I could not find previous post, and photos from last fall.
03-27-2012, 09:21 PM
Looks like the new grass looks better than the old, in all 3 plots... Did the rest of his lawn get fertilized last fall?
03-28-2012, 12:00 AM
The back and side yards were not fertilized. The back yard is mostly moss and weeds.
The November treatments were applied to the entire left and right side of front yard.
Yes the new grass looks nice. And this is probably the best the lawn will look this year. Fert plus moist soil is great for grass. Weeds and crab will likely appear later.
Here is the link to one of last year's photos.
03-28-2012, 09:17 AM
Are you talking about the new hybrid rye grass that spreads with tillers?

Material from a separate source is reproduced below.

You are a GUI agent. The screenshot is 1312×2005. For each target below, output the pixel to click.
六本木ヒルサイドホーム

If so, what is your input on this? Good thing to add on to your service?
03-28-2012, 10:24 AM
Why do you say this?
And this is probably the best the lawn will look this year.

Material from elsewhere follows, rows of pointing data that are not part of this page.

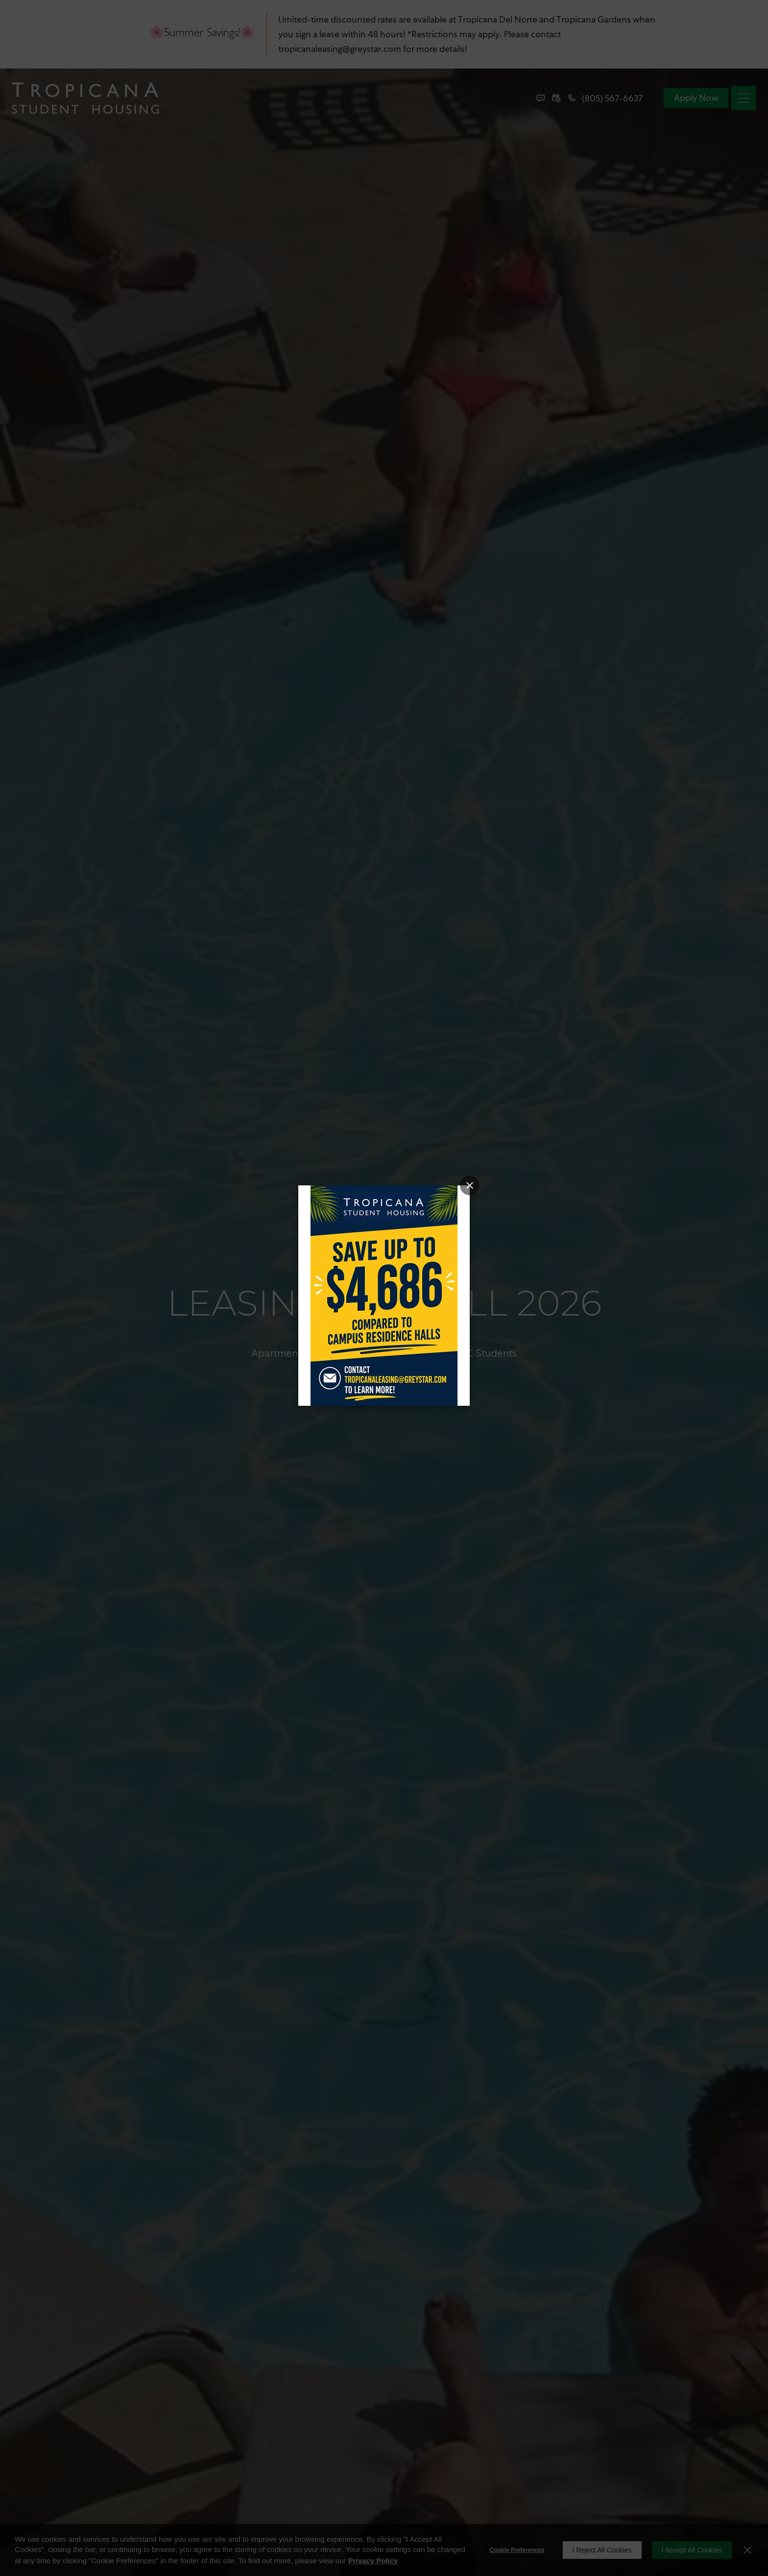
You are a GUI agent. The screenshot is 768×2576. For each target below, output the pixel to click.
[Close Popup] (470, 1185)
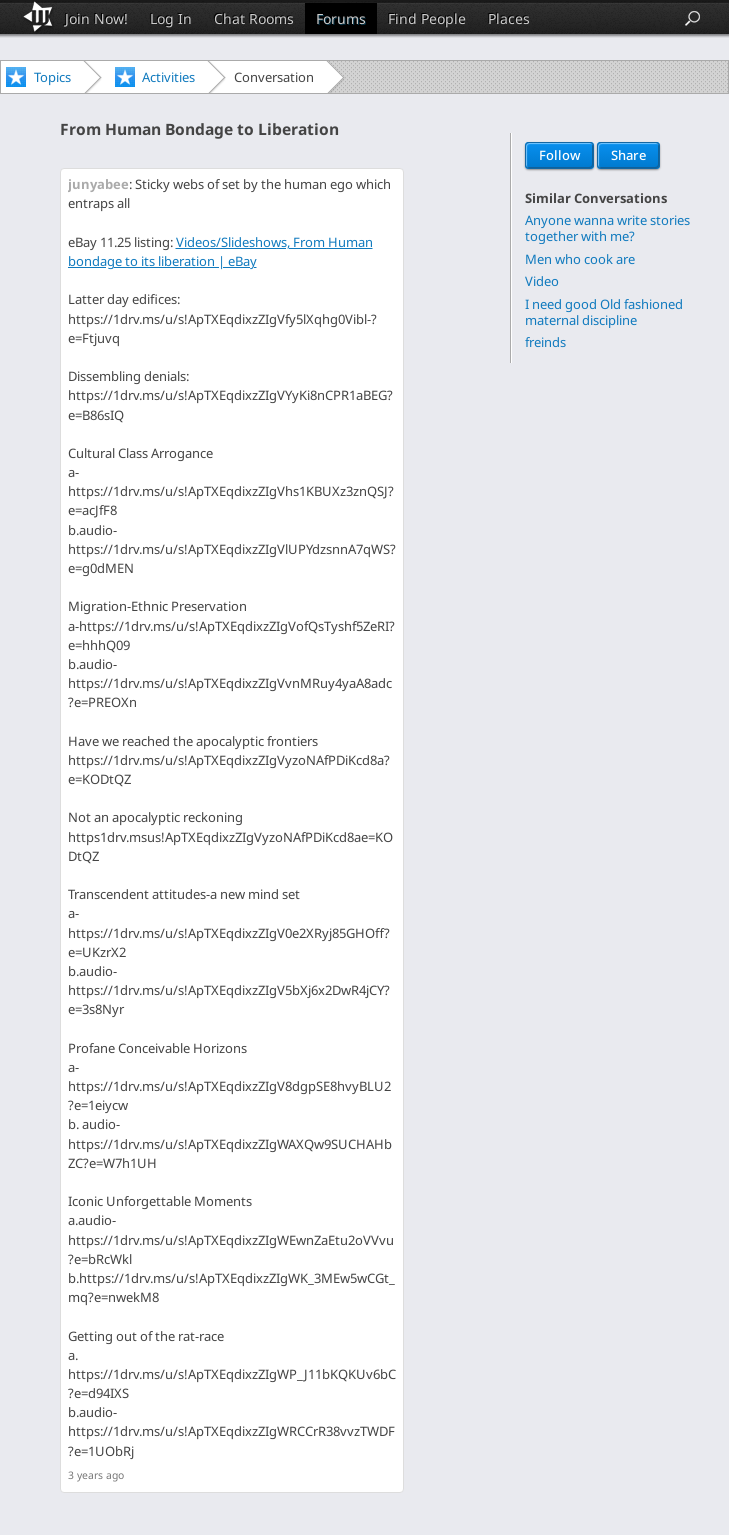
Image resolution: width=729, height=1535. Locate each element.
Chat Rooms (254, 18)
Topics (52, 77)
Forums (341, 18)
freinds (545, 341)
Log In (171, 18)
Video (542, 280)
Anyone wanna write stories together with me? (607, 227)
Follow (559, 156)
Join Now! (96, 18)
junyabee (98, 184)
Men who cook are (580, 258)
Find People (427, 18)
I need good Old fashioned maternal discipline (604, 311)
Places (509, 18)
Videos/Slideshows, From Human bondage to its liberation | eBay (220, 251)
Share (628, 156)
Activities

I agree, but I am trying to find out what it is realistic to expect from renovation projects. I work with mainly cool season turf (prefer fescue and some perennial rye) I am in zone 6 almost zone 7. I seed some jobs every year, probably because of heat and no irrigation. But I am wondering if I took a year or two off from seeding and focused on feeding the lawn well, If i'd get better establishment. Any thoughts would be appreciated.
I should add that when I say I renovate, I am slice seeding, core aerating, doing soil sampling, correcting PH, correcting deficiencies. I typically get good germination rates.
03-28-2012, 12:03 PM
I think I am going to try it but with our crazy weather in NJ I am not sure what to start doing right now. We had 70 degree weather last week and got 3 days of frost last couple days.

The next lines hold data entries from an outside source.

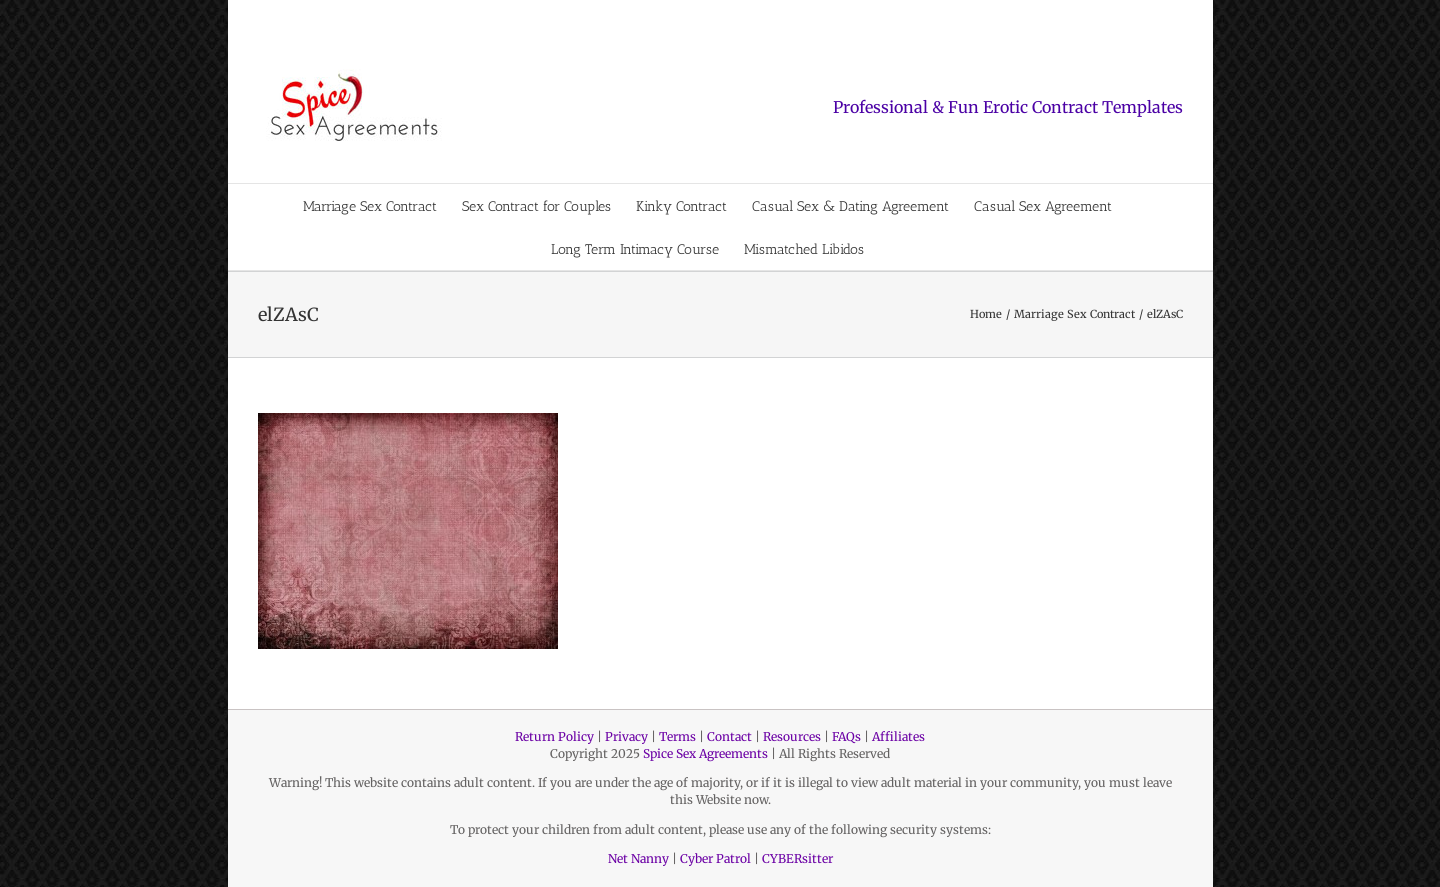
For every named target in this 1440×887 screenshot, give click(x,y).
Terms (677, 736)
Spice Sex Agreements (705, 753)
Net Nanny (638, 858)
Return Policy (554, 736)
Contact (729, 736)
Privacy (626, 736)
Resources (792, 736)
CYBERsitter (797, 858)
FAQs (846, 736)
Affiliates (898, 736)
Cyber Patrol (715, 858)
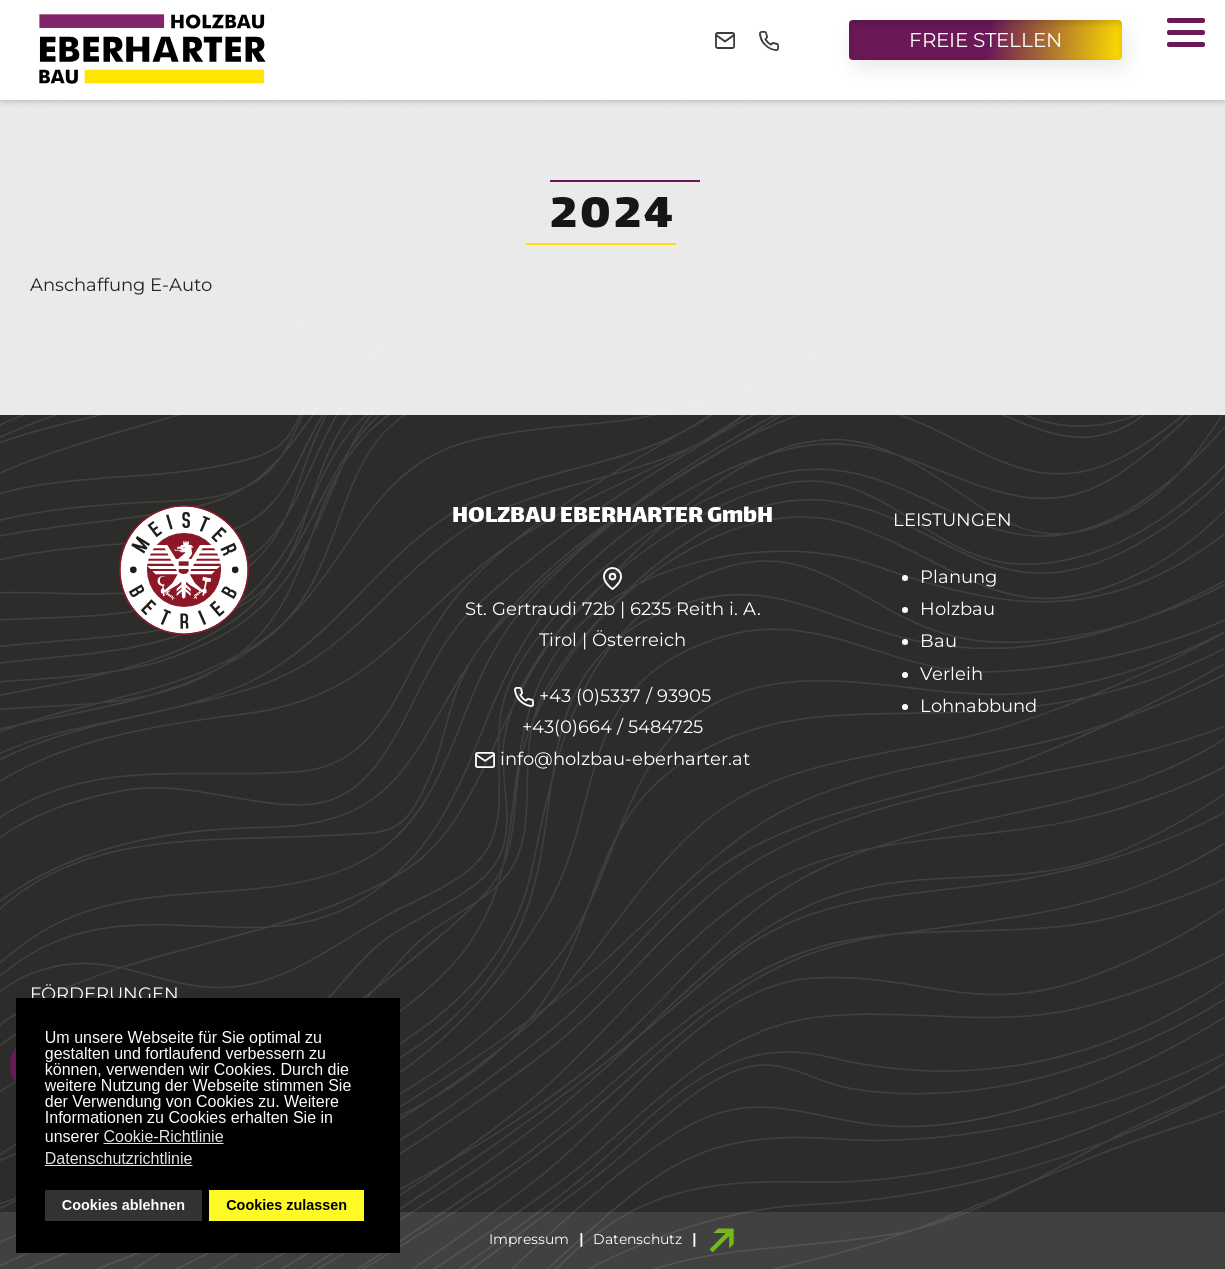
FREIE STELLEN (985, 40)
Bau (938, 641)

What are you guys recommending?
03-28-2012, 09:27 PM
No this is not a spreading-type perennial ryegrass. It is Scotts "Classic" one of their economy grass mixtures. Includes "Divine". And LS 2000. and some inexpensive bluegrasses and fine fescue.
Since this house is never watered and not normally fertilized. And the weeds and crabgrass are not normally treated, it looks better than usual.
We had 2 weeks of very warm unusual weather so our season is 4 to 6 weeks ahead of normal.
My opinion, why not seed now if you didn't seed in the fall. Its a risk and you can plan on slow germination because temps will probably return to normal. If you like it thick and green... use double the usual amount of seed, and include fertilizer, at seeding and at 4 weeks later. I got great results at triple the usual amount of seed. That is costly, of course...but cheaper than labor sometimes.
08-16-2012, 10:24 PM
My neighbor's lawn which I reseeded a big spot In fall for free, looked nice in March. I used Scotts Classic seed: rye, blue , fine fescue, inexpensive mix. It looked fine, but then we had a big hot, dry spell about from mid-June to Aug 6th. Guy seldom watered. Heavy rain about a week ago. Now it looks bad--weeds, crabgrass, and big bare spots. A few clumps of perennial rye have survived. It has a nice dark color. Crabgrass became heavy in areas of lawn not reseeded. I will seed again.